Cardiology - Arrythmias: AF Flashcards
(41 cards)
AF Risk Factors:
DEMOGRAPHICS
- western countries
- males
- Caucasians
SYSTEMIC
- Hypertension
- obesity
- OSA
- diabetes
- hyperthyroidism
STRUCTURAL HEART
- HOCM
- Valvular heart disease (esp MS)
- ACS with HF (NOT IHD itself)
OTHER
- hypomagnesaemia (50 times more likely)
- alcohol (esp binge drinking)
Demographic RF for AF
- western countries
- males
- Caucasians
Systemic RF for AF
- Hypertension
- obesity
- OSA
- diabetes
- hyperthyroidism
Structural heart disease RF for AF
- HOCM
- Valvular heart disease (esp MS)
- ACS with HF (NOT IHD itself)
Nonspecific RF for AF
- hypomagnesaemia (50 times more likely)
- alcohol (esp binge drinking)
Definition of paroxysmal AF
Self terminates within 7 days
Persistent
> 7 days
Longstanding persistent
> 12 months
Permanent
Not for rhythm strategies
AF can develop post cardiac surgery.
How often?
When is greatest risk?
When can you stop anti-arrythmics?
Develops in 25%
Greatest risk post op on Day 2 and 3
Usually self-limited
Can stop antiarrythmics by 2-3 months post op
Describe the pathology behind the three phases of AF
Phase 1: Paroxysmal AF
- stretch increases propensity for PULMONARY VEIN focuses to develop due to stretch sensitive ion channels
Phase 2: Persistent AF
- over time there is remodelling of left atrium
Phase 3: Permanent AF
- With more time it is more difficult to maintain sinus due to gross electrical and structural atrial remodelling.
What can prevent AF?
- Manage risk factors
- Mediterranean diet with extra virgin olive oil or mixed nutes
- Being fit
Once you have an episode of AF what NON-PHARMA measures can prevent RECURRENCE?

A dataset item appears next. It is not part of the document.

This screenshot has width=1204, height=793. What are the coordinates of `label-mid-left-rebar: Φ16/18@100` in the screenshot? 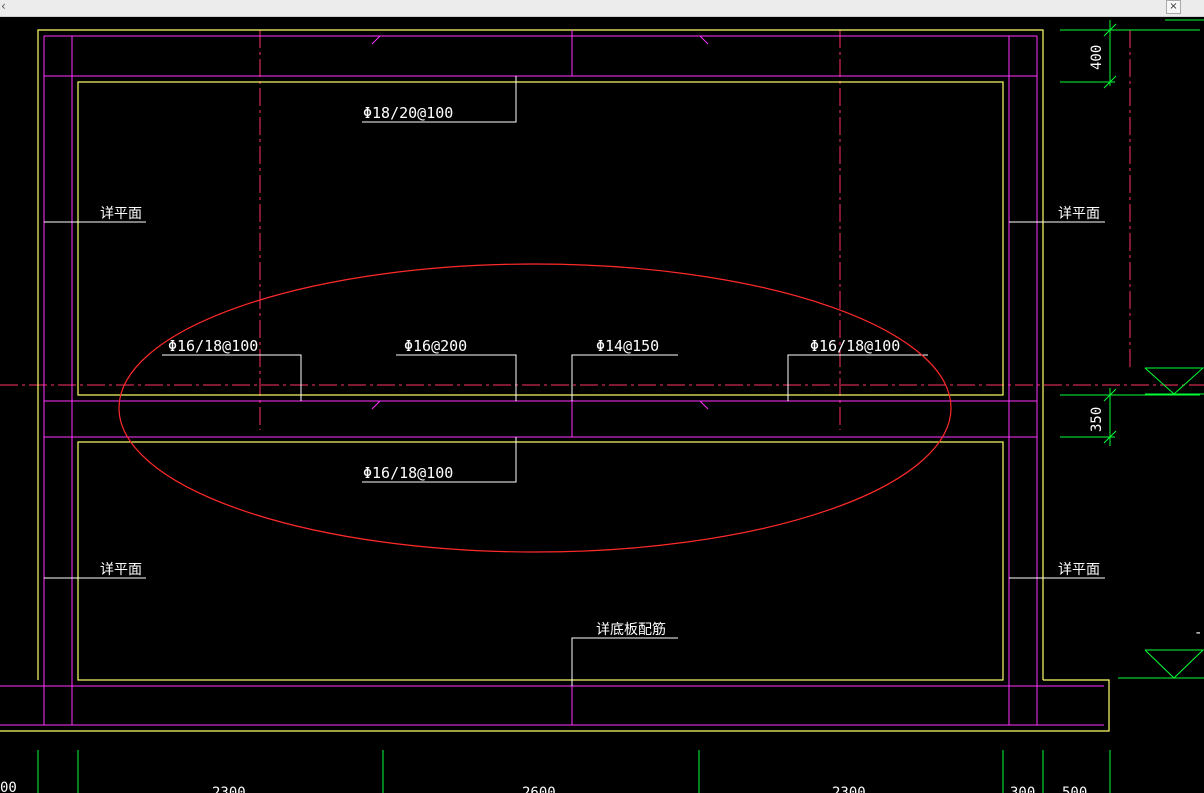 It's located at (213, 346).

Weight loss (if >10%) causes SIX TIMES decreased recurrence rate
Increased fitness
When is urgent cardioversion indicated, and when doing it how do you sync the charge?

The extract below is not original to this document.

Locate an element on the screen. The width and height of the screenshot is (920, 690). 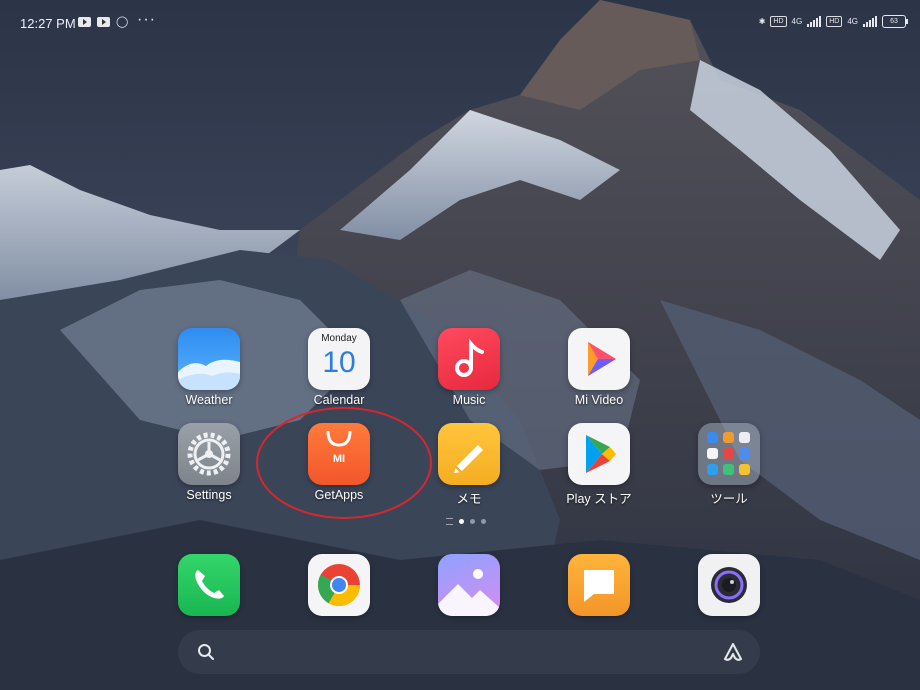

Indicated urgently if HD compromise
Synchronise the R wave to AVOID R-on-T event which provokes VT
? do you need anticoagulation for AF?
If AF is definitely <48 hours then you don’t need anticoagulation
BUT
If uncertain duration or >48 hours then:
- TOE to look for thrombus in LV
- post chemical cardioversion anticoagulation for 3 weeks
- post-procedure anticoagulation for 4 weeks
Agents with PROVEN EFFICACY for pharmacologic conversion
Amiodarone Flecainide Quinidine Dofetilide Ibutilide Propafenone
Agents which are LESS EFFECTIVE at pharmacological conversion
beta blockers (including sotolol) CCBs Digoxin Disopyramide Procainamide
Why is CHA2DS2-VASc better than CHADS2?
It is more SENSITIVE
On what score do you anticoagulate on CHA2DS2-VASc
If it is >=2
Components of CHA2DS2-VASc
Congestive HF (+1) Hypertension (+1) Age >=75 (+2) Diabetes mellitus (+1) Stroke or TIA (+2) Vascular disease (+1) Age 65 - 75yrs (+1) Sex female (+1)

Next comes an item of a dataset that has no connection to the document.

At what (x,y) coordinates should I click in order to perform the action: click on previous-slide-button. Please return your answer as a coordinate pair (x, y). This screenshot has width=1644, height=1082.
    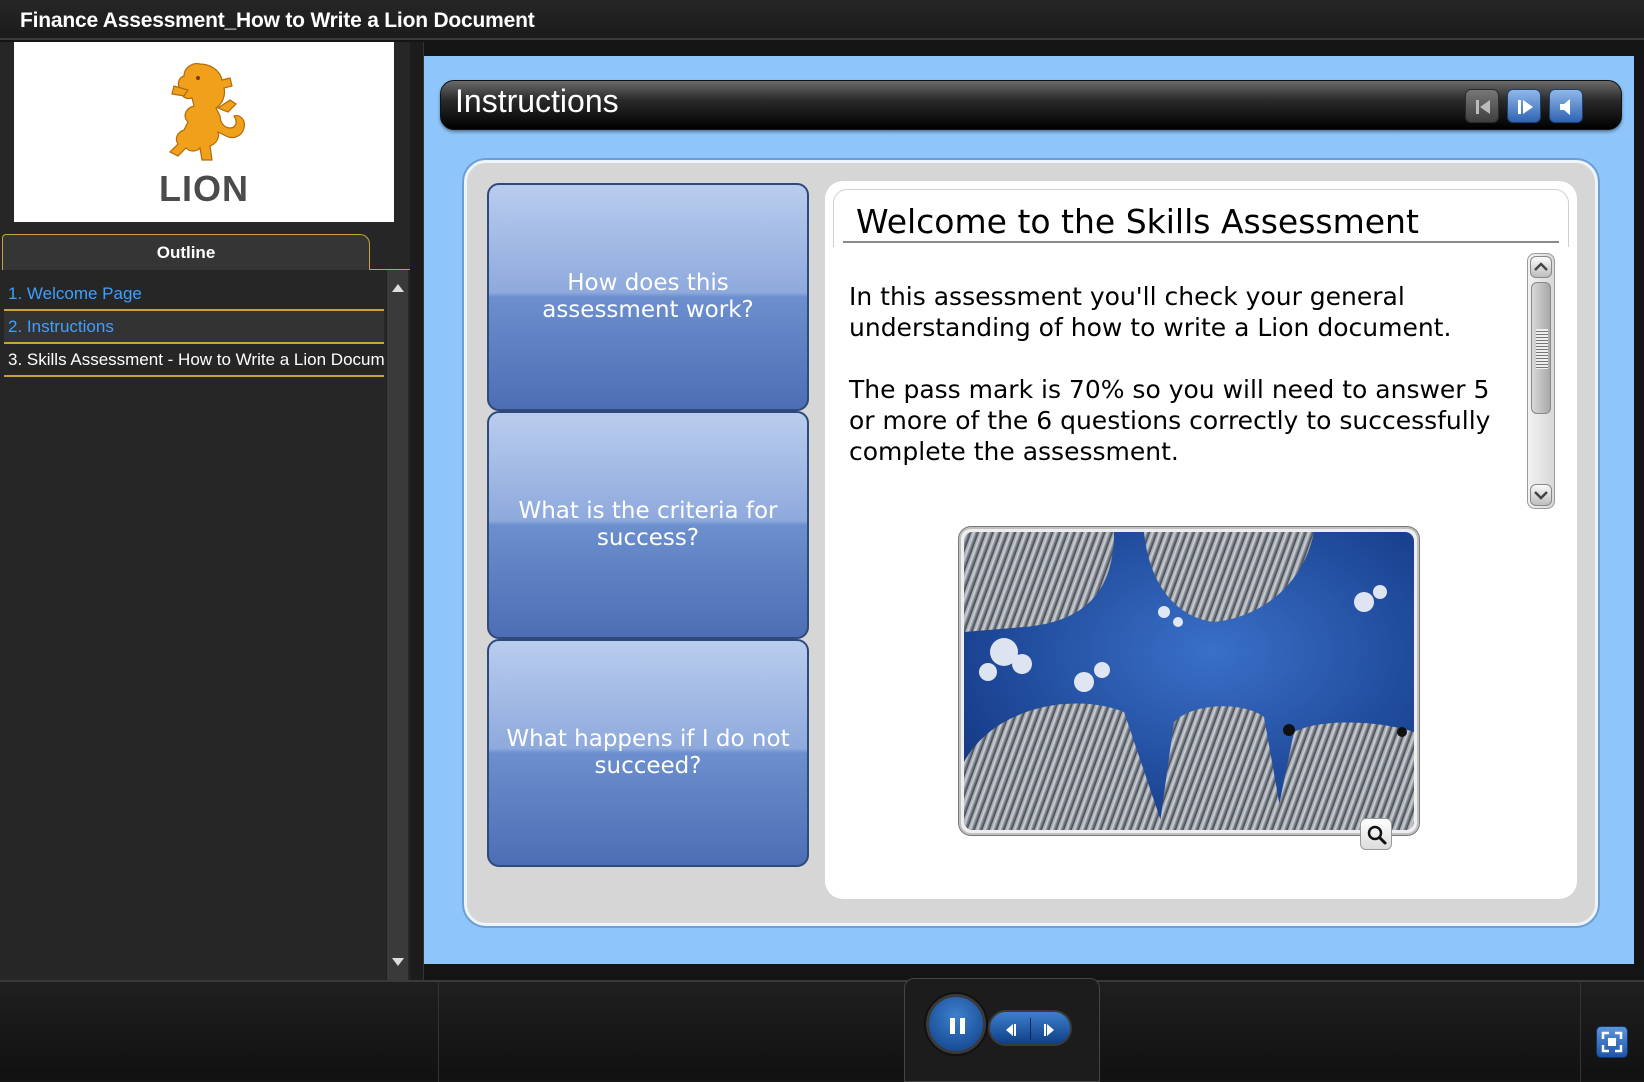
    Looking at the image, I should click on (1482, 106).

Which components of CHA2DS2-VASc earn 2 points?
Age >= 75yrs
Stroke or TIA
What are the components of HAS-BLED?
+1 point each:
- Hypertension
- Abnormal renal Cr>200 or liver (3 x normal)
- Stroke hx
- Bleeding hx
- Labile INR (time in therapeutic range <60%)
- Elderly >65yrs
- Drug or alcohol history (>8SD per week) or drugs that cause bleeding
What HAS-BLED score is considered HIGH RISK?
> =3
In anticoagulation of non-valvular AF what NOACs are NONINFERIOR to warfarin AND have lower ICH risk?